He was lucky Morgan hadn’t killed him as the good citizens of Folkston went about their business.

IT TOOK DEMARCO more than an hour to find Hattie McCormack’s farm and by the time he did it was dark. Partly it took so long because many of the roads weren’t marked and he had to backtrack several times to pick up landmarks the bartender had given him for directions. The other reason the trip took a while was that he was being extremely careful to make sure he wasn’t being followed.

He came at last to a dented mailbox that had “H. McCormack” hand painted in uneven letters on the side. He drove up the single-lane dirt road and saw Emma’s rental car parked in front of a small cabin.

DeMarco parked his Mustang near Emma’s car and walked up and knocked on the cabin door. There were no lights on inside and no one answered his knock. He walked around and looked in all the windows, and quickly concluded the place was empty.

Emma must have gone someplace with Hattie. She said the first time she saw Hattie, Hattie was ripping a traffic ticket off the windshield of her pickup. There was no pickup near the house or a garage where one could be stored.

DeMarco looked at his watch: nine thirty p.m. He sat in his car until his back started to ache. He left the car to sit in one of the two rocking chairs on Hattie’s porch but a few minutes later retreated back to the car when the mosquitoes began to make a banquet of him. He rolled up the car windows to keep the mosquitoes out but couldn’t turn on the air-conditioning because he was low on gas. Within minutes the car became a sauna with bucket seats and DeMarco’s back started to cramp up again. Jesus, but he was sick of this damn place.

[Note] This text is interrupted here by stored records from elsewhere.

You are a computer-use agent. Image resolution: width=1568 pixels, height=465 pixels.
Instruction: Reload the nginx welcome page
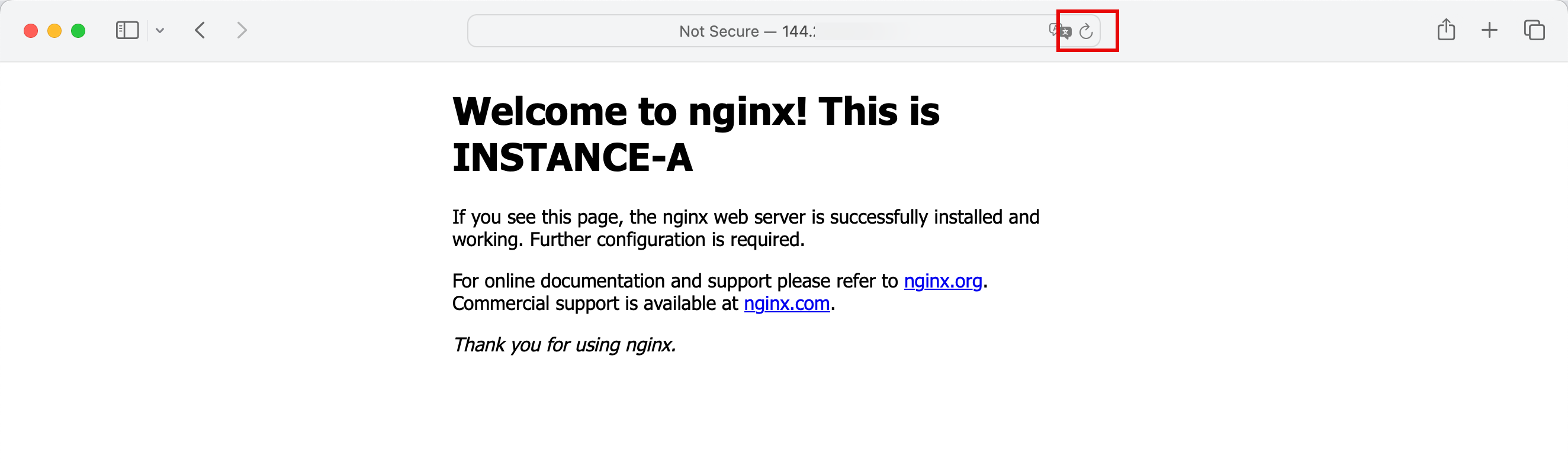tap(1086, 31)
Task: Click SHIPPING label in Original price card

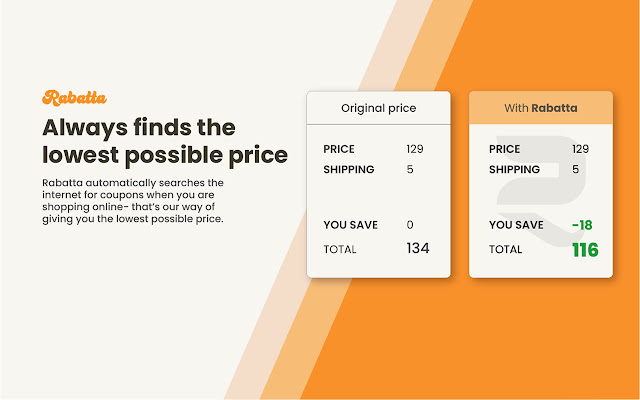Action: [x=349, y=169]
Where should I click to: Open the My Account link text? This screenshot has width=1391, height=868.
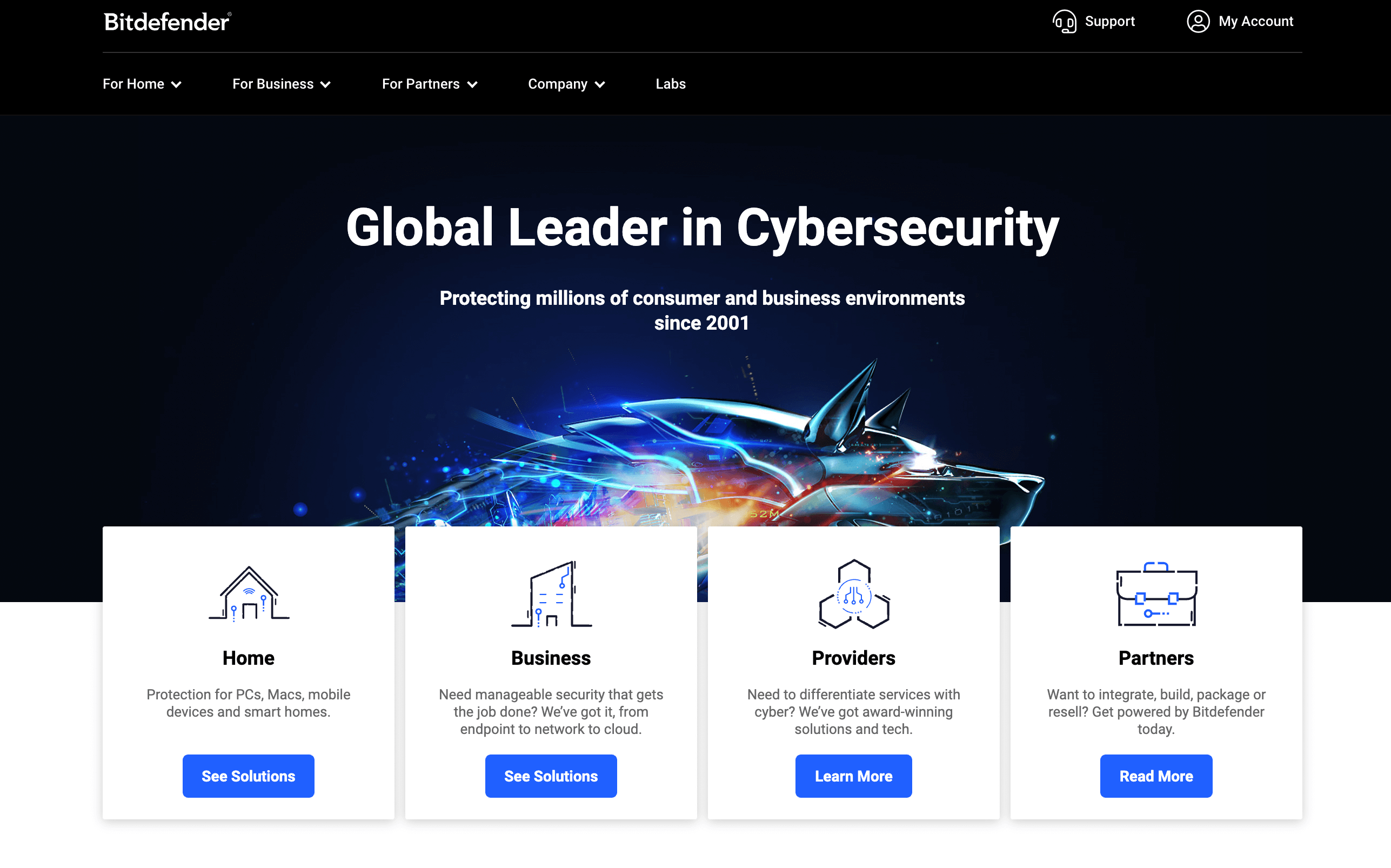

His shoulder was also throbbing. He was shamed by how easily Morgan had manhandled him, though logic told him he had no reason to be. Morgan was just quicker and stronger than him—and less human. But he was still ashamed. Joe DeMarco, a tough kid raised on the mean streets of New York, the son of Gino DeMarco, and he’d been slapped around like a ninety-pound weakling.

Which also led to the realization that there was no way that Morgan would have knocked his father around like that. Gino DeMarco would have put the barrel of his gun between Morgan’s black eyes the minute the man approached him—and he’d have killed him the instant he sensed a threat.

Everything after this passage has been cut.